Waterfront plan outlined for Port Angeles chamber

PORT ANGELES — A team led by consultant Bill Grimes will evaluate the state of Railroad Avenue and how to better welcome visitors who arrive in Port Angeles by ferry.

Grimes, an architect and engineer who is president of Studio Cascade of Spokane, is the principal consultant for the city’s Waterfront and Transportation Improvement Plan.

The planning extends beyond the downtown waterfront — encompassing all areas in the categories of signs and transportation — but Railroad Avenue is the focus, Grimes told an audience at Monday’s Port Angeles Regional Chamber of Commerce luncheon.

Railroad extends from Lincoln Street to Oak Street along the waterfront.

Properties fronting it include the port of entry from the MV Coho and Victoria Express, The Landing mall and shops and restaurants.

“Waterfront redesign came directly from the AIA [American Institute of Architects], and there was direct attention to Railroad Avenue,” Grimes said of AIA consultants who visited Port Angeles in 2009.

“We are hoping to achieve not only the minimum of creating a design for the parts of Railroad Avenue that are in the public right of way, but to also stimulate the private investment along the street.”

Architectural team

Grimes and his design team will be discussing their plans and hearing what residents and local businesses have to say during four days of public outreach.

Team members will be available Sept. 27 through 30 at 106 N. Laurel Ave.

An exact schedule during those days is still pending.

“If you can stop in for just a little bit and we can talk a little bit about what we’re doing — but most importantly we want to hear what you hope to get out of this process,” Grimes said.

A website will be up soon at www.pa-waterfront.org.

A few things Grimes said he noticed when doing preliminary research was that people didn’t have a good sense on where to go in downtown Port Angeles once they disembarked ferries from Victoria.

“They seem to stop at the curb where they try and decide where to go,” he said.

Another thing he noticed was that a Clallam Transit lane, which is for transit traffic only at The Gateway transit center, is close to the terminal and has up to five “do not enter” signs.

Unwelcome signs

“So just after getting off the ferry, the first thing you see in Port Angeles is five signs saying do not enter,” he said.
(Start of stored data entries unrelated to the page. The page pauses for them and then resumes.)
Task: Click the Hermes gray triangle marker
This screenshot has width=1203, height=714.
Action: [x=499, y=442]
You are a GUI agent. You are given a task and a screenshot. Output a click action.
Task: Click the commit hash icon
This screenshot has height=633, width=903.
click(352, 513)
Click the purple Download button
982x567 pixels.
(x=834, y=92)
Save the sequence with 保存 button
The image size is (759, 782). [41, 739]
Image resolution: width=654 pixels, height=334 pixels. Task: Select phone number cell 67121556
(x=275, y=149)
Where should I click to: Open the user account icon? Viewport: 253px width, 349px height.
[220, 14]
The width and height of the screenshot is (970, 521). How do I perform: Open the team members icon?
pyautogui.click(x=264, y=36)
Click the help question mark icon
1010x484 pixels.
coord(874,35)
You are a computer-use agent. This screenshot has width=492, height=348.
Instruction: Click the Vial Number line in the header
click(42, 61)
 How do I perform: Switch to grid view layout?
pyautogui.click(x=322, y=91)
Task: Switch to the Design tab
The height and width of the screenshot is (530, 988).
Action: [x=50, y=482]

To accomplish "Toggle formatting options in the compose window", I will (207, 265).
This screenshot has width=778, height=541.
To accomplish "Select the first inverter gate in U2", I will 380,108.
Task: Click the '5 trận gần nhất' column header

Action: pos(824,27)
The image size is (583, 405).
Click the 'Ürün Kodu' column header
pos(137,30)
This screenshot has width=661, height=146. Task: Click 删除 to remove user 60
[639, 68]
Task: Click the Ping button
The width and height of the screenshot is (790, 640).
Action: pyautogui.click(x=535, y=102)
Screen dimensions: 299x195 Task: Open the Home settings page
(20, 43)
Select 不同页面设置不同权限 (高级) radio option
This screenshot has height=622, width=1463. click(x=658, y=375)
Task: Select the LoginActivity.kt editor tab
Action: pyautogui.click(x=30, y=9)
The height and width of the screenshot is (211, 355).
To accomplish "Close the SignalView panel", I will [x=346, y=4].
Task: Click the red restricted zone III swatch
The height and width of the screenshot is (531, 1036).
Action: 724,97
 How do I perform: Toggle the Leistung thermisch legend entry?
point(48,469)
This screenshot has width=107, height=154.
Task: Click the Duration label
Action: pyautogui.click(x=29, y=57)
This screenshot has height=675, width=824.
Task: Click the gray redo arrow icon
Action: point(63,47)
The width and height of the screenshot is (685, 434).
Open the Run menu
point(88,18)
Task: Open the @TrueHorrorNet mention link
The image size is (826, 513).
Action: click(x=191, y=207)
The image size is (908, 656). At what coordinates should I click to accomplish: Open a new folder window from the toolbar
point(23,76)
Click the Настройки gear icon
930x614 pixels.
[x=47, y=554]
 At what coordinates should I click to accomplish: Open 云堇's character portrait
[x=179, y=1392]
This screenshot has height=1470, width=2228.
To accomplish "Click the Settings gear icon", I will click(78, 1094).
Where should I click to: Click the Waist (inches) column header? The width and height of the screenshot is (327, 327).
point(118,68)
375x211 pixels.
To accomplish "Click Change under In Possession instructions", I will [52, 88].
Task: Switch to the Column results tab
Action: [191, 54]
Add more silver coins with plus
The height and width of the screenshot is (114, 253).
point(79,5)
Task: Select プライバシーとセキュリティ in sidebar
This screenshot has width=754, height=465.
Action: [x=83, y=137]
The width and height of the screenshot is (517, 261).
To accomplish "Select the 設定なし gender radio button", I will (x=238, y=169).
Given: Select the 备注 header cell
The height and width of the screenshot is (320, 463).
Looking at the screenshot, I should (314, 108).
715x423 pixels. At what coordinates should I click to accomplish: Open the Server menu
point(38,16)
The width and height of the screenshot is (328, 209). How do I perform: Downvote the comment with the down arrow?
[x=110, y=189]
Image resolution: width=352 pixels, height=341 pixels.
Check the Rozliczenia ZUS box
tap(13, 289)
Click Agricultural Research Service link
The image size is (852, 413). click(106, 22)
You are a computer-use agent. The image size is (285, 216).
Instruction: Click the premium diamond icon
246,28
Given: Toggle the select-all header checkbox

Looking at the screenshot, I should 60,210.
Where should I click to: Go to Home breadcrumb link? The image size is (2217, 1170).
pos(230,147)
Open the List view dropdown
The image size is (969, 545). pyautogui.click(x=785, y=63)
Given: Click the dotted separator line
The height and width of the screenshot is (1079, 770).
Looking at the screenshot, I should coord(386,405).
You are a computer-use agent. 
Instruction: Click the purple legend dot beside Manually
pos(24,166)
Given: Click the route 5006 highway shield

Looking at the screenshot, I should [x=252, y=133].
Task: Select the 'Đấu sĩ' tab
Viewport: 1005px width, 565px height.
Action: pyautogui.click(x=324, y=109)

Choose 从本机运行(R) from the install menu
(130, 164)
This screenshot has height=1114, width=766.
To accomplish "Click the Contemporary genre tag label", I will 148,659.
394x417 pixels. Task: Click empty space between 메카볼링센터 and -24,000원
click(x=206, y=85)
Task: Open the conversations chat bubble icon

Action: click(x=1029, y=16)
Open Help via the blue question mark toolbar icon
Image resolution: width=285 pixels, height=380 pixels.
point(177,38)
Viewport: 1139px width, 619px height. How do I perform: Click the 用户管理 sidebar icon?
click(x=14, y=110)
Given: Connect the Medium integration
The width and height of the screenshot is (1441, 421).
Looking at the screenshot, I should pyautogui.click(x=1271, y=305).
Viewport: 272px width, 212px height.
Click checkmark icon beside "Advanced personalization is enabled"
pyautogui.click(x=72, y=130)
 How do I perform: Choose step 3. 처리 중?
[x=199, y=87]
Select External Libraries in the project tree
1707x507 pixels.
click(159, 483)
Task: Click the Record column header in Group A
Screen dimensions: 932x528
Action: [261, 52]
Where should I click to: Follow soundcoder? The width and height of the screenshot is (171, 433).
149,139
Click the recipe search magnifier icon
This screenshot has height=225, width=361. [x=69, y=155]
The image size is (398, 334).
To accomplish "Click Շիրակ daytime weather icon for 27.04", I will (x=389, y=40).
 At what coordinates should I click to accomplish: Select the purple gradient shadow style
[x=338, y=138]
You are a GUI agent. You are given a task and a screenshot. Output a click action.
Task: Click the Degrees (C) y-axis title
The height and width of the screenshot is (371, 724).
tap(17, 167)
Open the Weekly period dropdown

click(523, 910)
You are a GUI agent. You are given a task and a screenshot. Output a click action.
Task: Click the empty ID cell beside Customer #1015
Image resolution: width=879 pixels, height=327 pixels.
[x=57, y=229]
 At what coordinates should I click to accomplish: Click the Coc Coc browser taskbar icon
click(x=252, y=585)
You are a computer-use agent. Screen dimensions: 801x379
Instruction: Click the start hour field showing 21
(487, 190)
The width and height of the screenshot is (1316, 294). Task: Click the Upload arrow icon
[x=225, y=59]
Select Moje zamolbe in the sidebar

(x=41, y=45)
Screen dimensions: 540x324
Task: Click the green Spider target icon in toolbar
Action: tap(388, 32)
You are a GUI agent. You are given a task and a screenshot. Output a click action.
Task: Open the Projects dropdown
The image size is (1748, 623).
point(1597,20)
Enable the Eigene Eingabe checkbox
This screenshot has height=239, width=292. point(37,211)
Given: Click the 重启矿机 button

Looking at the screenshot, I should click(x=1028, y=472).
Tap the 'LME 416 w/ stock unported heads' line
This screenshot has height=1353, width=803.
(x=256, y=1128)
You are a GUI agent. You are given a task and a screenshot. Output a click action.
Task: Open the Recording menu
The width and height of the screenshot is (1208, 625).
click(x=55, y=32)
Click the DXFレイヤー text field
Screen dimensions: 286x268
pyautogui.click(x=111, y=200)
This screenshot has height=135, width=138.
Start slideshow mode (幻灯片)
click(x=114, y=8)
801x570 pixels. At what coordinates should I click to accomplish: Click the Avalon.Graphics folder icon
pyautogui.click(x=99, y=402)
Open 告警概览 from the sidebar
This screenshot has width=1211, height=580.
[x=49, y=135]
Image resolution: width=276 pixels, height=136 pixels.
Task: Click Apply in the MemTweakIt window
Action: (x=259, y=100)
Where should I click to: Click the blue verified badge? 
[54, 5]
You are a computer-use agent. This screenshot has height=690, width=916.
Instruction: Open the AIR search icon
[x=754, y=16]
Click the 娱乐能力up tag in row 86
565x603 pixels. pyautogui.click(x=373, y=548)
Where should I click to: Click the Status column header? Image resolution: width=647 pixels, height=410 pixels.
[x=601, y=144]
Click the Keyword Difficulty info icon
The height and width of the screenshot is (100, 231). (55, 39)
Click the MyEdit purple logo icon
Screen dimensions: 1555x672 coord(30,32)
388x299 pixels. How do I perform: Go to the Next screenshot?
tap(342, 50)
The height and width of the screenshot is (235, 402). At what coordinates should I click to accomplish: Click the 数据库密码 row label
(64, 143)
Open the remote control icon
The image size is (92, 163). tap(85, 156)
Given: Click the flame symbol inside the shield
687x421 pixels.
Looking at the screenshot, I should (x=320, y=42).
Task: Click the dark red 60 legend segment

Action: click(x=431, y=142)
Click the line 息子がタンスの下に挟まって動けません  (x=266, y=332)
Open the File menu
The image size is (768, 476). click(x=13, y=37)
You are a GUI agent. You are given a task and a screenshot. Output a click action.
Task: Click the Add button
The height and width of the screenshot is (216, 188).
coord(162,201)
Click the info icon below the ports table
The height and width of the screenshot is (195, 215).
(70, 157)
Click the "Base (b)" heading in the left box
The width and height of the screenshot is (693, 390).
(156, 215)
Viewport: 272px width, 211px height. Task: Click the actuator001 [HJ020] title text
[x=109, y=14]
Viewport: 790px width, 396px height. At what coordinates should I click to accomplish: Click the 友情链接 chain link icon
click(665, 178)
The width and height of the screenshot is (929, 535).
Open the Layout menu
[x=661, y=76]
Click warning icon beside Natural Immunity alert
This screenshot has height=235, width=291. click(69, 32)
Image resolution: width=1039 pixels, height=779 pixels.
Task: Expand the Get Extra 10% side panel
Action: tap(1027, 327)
He also pointed out that one restaurant in the area switches menus just as one of the ferries to Victoria prepares to leave — which means food cannot be quickly served up to passengers leaving town.

“I hear again and again that Port Angeles is not Victoria,” he said.

“Now whether they mean that we have tried to be Victoria and failed or just organically we are not Victoria, I don’t know.

“People go to Victoria to go to Victoria. People come to Port Angeles to visit the Peninsula or go somewhere else.

“But if there is a way that we can capture that traffic that is on its way to somewhere else, that is what we want to do.”